Le cardinal Zen : Benoît XVI, le Saint-Siège et la Chine

L’agence Asianews publie un texte fort intéressant du cardinal Joseph Zen, évêque émérite de Hong Kong, auteur des méditations du chemin de croix du pape en 2008, et qui n’est pas, comme on le sait, un adepte de la langue de bois. Voici une rapide traduction de ce texte.
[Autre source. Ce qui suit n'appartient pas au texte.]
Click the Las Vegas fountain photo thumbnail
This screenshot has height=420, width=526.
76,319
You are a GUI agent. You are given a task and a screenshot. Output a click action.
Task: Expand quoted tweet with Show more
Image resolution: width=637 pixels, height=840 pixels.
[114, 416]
Benoît XVI est un grand pape, un homme amoureux de la vérité. Pour lui, Dieu est la vérité, et l’homme ne peut pas vivre sans la vérité. Malheureusement, aujourd’hui, la vérité n’est pas « à la mode », et ce qui domine réellement est ce que Benoît XVI a qualifié de « dictature du relativisme ». Mais il a toujours tenu la barre pour garder le cap selon la vérité. Cela est sa contribution à la culture mondiale, et aussi à la Chine. Il faut ajouter que ce pape a fait pour la Chine ce qu’il n’a fait pour aucun autre pays : à aucune autre Eglise particulière il n’a écrit une lettre spécifique, aucun pays n’a une commission spéciale issue des deux plus importants dicastères du Saint-Siège, d’une trentaine de membres, qui lui soit dédiée. Nous devons lui en être profondément reconnaissants.
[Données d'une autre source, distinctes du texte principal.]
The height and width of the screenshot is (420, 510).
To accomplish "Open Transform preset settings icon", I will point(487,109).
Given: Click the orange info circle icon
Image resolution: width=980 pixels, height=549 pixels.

Mais, malheureusement, je dois ajouter que, souvent, il a été une voix isolée dans le désert. Je l’ai dit et je le répète : son travail a été ruiné par d’autres qui sont proches de lui, qui ne suivaient pas sa ligne. Je n’ai pas à juger les consciences : il est probable que ces conseillers pensaient que peut-être il n’en savait pas assez sur la situation, qu’il n’était pas en mesure de suivre la bonne stratégie. Quoi qu’il en soit, ces gens-là n’ont pas mis en œuvre ce que Benoît XVI avait établi comme lignes directrices pour l’Eglise en Chine.

En disant « d’autres », j’entends des gens du Vatican, mais aussi des gens de l’extérieur qui, sans l’aide du Saint-Siège, n’auraient pas fait tant de dégâts. C’est une situation très désagréable, bien qu’elle montre un autre aspect de la personnalité de Benoît XVI : il est absolument ferme en ce qui concerne la vérité, mais il est très respectueux des gens autour de lui, très – peut-être trop – poli : un homme doux, qui n’utilise jamais la force.
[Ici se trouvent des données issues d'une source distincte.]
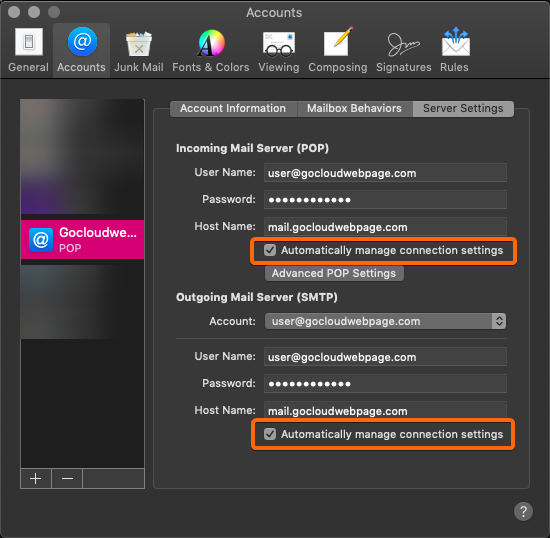The height and width of the screenshot is (538, 550).
Task: Click the incoming Host Name field
Action: click(x=385, y=227)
Ce n’est pas une faiblesse, c’est l’autre face d’un de ses grands mérites, la gentillesse, le respect, la pitié, exactement l’opposé de la façon dont il a souvent été dépeint (le « conservateur », le « panzer », l’« inquisiteur », etc.).

Moi aussi, parfois, j’ai été impatient et j’ai trouvé qu’il était trop déférent. Ces dernières années j’ai continué d’insister sur ce point parce que, en Chine, les gens sont très simples et ils identifient facilement le Saint-Siège au pape. Or il faut dire que beaucoup de ce qui a été fait en Chine n’est pas toujours attribuable au Saint-Père.

 

Le Vatican et le compromis à tout prix

 

Quelle influence ont eues la Lettre et la commission sur l’Egllise en Chine ?

La Lettre est d’une très grande importance encore aujourd’hui : premièrement, il s’agit d’un document et cela demeure, et nous pouvons nous y référer plus tard. J’espère que le nouveau pape recommencera à partir de cette Lettre. Elle a été écrite par Benoît XVI, mais avec la participation de nombreuses personnes. Et elle a montré sa clarté dans la foi, aussi bien que sa compassion et sa gentillesse. Il y a un équilibre parfait entre la simplicité et l’ouverture d’esprit. Cet équilibre a été perturbé par une manipulation dans la traduction chinoise et une interprétation tendancieuse.

En ce qui concerne la commission, je pense qu’on a perdu une immense opportunité. Comment est-il possible qu’une assemblée de 30 personnes, dans une réunion plénière de trois jours, soit ainsi contrecarrée ? Il est nécessaire que les consciences s’examinent si l’on veut vraiment comprendre pourquoi cet organisme ne fonctionne pas à l’intérieur du Saint-Siège.

Une étude sérieuse est nécessaire pour faire en sorte que cette commission fonctionne efficacement. Bien sûr, elle est consultative par nature, et le pape a le dernier mot, mais la commission doit alors mettre en œuvre la décision ! Parfois j’ai eu l’impression que les chefs de service conseillaient directement le pape sur la politique à suivre et les gestes à faire, contournant l’avis de grande valeur, parfois unanime, de la commission.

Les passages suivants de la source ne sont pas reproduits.